Obstructive sleep apnea and longitudinal Alzheimer's disease biomarker changes

Abstract

Study objectives: To determine the effect of self-reported clinical diagnosis of obstructive sleep apnea (OSA) on longitudinal changes in brain amyloid PET and CSF biomarkers (Aβ42, T-tau, and P-tau) in cognitively normal (NL), mild cognitive impairment (MCI), and Alzheimer's disease (AD) elderly.

Methods: Longitudinal study with mean follow-up time of 2.52 ± 0.51 years. Data were obtained from the Alzheimer's Disease Neuroimaging Initiative (ADNI) database. Participants included 516 NL, 798 MCI, and 325 AD elderly. Main outcomes were annual rate of change in brain amyloid burden (i.e. longitudinal increases in florbetapir PET uptake or decreases in CSF Aβ42 levels); and tau protein aggregation (i.e. longitudinal increases in CSF total tau [T-tau] and phosphorylated tau [P-tau]). Adjusted multilevel mixed effects linear regression models with randomly varying intercepts and slopes was used to test whether the rate of biomarker change differed between participants with and without OSA.

● **Material shown**
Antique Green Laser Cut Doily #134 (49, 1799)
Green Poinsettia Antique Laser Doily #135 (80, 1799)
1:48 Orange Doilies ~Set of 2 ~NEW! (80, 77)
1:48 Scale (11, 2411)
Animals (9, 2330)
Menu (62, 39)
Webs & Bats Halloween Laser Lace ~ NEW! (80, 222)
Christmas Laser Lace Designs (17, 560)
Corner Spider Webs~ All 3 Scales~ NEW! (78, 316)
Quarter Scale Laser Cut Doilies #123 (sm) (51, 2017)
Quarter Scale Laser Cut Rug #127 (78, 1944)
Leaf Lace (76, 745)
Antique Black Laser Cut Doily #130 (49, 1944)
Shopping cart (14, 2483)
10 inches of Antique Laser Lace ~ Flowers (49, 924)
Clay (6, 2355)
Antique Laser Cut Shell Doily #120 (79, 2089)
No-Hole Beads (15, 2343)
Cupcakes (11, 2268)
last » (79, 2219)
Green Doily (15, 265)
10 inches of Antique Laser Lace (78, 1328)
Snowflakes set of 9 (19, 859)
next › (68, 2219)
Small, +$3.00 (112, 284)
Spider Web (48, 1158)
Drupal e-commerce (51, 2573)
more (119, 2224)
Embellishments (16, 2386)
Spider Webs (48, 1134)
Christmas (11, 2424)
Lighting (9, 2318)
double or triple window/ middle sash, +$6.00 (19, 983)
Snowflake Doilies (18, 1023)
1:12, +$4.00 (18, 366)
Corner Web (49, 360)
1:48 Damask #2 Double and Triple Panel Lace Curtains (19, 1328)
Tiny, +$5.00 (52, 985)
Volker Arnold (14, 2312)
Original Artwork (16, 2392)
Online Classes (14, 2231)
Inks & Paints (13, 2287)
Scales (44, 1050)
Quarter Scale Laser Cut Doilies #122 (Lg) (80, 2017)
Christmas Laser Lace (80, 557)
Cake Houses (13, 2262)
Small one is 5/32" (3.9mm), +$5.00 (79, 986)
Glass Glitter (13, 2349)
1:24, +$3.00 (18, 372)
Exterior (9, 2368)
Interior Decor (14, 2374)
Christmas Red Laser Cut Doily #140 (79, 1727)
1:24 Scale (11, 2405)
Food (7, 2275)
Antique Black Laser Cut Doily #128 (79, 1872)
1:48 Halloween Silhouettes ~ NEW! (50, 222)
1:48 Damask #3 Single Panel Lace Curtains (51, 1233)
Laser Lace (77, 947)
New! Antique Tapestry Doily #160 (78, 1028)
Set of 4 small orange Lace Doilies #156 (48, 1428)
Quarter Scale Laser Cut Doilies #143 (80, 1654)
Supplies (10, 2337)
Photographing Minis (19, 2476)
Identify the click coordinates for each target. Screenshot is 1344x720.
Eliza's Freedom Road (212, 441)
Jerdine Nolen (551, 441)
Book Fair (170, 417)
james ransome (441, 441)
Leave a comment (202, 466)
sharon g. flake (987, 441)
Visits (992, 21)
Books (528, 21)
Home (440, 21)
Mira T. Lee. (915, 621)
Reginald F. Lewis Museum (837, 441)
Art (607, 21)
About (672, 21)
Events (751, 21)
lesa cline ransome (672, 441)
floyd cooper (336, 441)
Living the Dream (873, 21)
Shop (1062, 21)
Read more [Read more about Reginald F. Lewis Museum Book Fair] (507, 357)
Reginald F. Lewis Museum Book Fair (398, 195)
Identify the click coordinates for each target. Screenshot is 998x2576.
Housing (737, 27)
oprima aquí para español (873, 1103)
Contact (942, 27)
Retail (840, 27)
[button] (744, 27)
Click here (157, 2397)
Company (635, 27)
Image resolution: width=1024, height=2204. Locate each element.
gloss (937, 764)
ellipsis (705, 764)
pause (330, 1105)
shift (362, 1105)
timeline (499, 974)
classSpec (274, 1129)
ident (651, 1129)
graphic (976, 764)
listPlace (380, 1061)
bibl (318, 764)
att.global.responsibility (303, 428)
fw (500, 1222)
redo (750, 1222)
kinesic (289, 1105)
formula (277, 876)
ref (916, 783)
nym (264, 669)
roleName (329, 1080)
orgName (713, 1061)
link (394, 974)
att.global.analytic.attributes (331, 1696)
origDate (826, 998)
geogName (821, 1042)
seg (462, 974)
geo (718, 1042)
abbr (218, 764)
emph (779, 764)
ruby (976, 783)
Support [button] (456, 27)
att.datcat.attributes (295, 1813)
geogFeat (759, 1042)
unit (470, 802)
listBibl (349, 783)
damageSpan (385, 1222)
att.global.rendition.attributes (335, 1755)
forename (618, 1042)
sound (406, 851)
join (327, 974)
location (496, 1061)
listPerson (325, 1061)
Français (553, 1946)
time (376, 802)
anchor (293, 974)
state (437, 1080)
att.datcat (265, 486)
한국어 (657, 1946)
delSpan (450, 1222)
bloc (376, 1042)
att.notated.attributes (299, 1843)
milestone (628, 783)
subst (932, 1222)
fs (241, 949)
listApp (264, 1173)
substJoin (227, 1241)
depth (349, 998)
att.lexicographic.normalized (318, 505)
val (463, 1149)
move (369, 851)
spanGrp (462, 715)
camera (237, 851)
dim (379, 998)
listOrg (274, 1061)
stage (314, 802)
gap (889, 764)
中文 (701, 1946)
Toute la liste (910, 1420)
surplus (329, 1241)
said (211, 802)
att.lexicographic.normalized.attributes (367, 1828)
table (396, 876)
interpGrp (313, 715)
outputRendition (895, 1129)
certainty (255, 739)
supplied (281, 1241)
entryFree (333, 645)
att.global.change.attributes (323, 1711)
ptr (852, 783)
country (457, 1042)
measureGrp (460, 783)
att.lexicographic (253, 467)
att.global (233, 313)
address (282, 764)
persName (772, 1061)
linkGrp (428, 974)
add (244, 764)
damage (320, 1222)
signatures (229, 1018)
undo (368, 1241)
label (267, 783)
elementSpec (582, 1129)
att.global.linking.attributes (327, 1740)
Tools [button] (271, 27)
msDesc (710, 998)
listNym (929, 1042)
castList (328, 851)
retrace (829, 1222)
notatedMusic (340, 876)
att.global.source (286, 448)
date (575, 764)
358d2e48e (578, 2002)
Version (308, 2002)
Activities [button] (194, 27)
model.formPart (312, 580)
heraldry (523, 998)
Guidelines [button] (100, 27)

● **Questions**
**1)** Answer the following about the abstract on sleep apnea and Alzheimer's biomarkers:
(a) Which three CSF biomarkers does the study objective name?
(b) From which database were the data obtained?
(c) How many participants had mild cognitive impairment?
**2)** Resume the abstract on sleep apnea and Alzheimer's biomarkers, starting after its last sentence.

● **Answers to each task**
**1)**
(a) Aβ42, T-tau, and P-tau
(b) The Alzheimer's Disease Neuroimaging Initiative (ADNI) database
(c) 798

**2)**
Results: In NL and MCI groups, OSA+ subjects experienced faster annual increase in florbetapir uptake (B = .06, 95% CI = .02, .11 and B = .08, 95% CI = .05, .12, respectively) and decrease in CSF Aβ42 levels (B = -2.71, 95% CI = -3.11, -2.35 and B = -2.62, 95% CI = -3.23, -2.03, respectively); as well as increases in CSF T-tau (B = 3.68, 95% CI = 3.31, 4.07 and B = 2.21, 95% CI = 1.58, 2.86, respectively) and P-tau (B = 1.221, 95% CI = 1.02, 1.42 and B = 1.74, 95% CI = 1.22, 2.27, respectively); compared with OSA- participants. No significant variations in the biomarker changes over time were seen in the AD group.

Conclusions: In both NL and MCI, elderly, clinical interventions aimed to treat OSA are needed to test if OSA treatment may affect the progression of cognitive impairment due to AD.

Keywords: Alzheimer’s disease; Aβ42; CSF biomarkers; P-tau; T-tau; brain amyloid PET; longitudinal study; obstructive sleep apnea.

Figure 1.

Stepwise exclusion process for NL, MCI, and AD participants used in the study.

Figure 2.

Mean change variations and trajectory plots in AD biomarker values over time in NL, MCI, and AD subjects by OSA status (cognitive normal—NL).

Figure 3.

Mean change variations and trajectory plots in AD biomarker values over time in NL, MCI, and AD subjects by OSA status (mild cognitive impairment—MCI).

Figure 4.

Mean change variations and trajectory plots in AD biomarker values over time in NL, MCI, and AD subjects by OSA status (Alzheimer’s disease—AD).

Figure 5.

Proposed mechanisms linking OSA with amyloid deposition in late-life.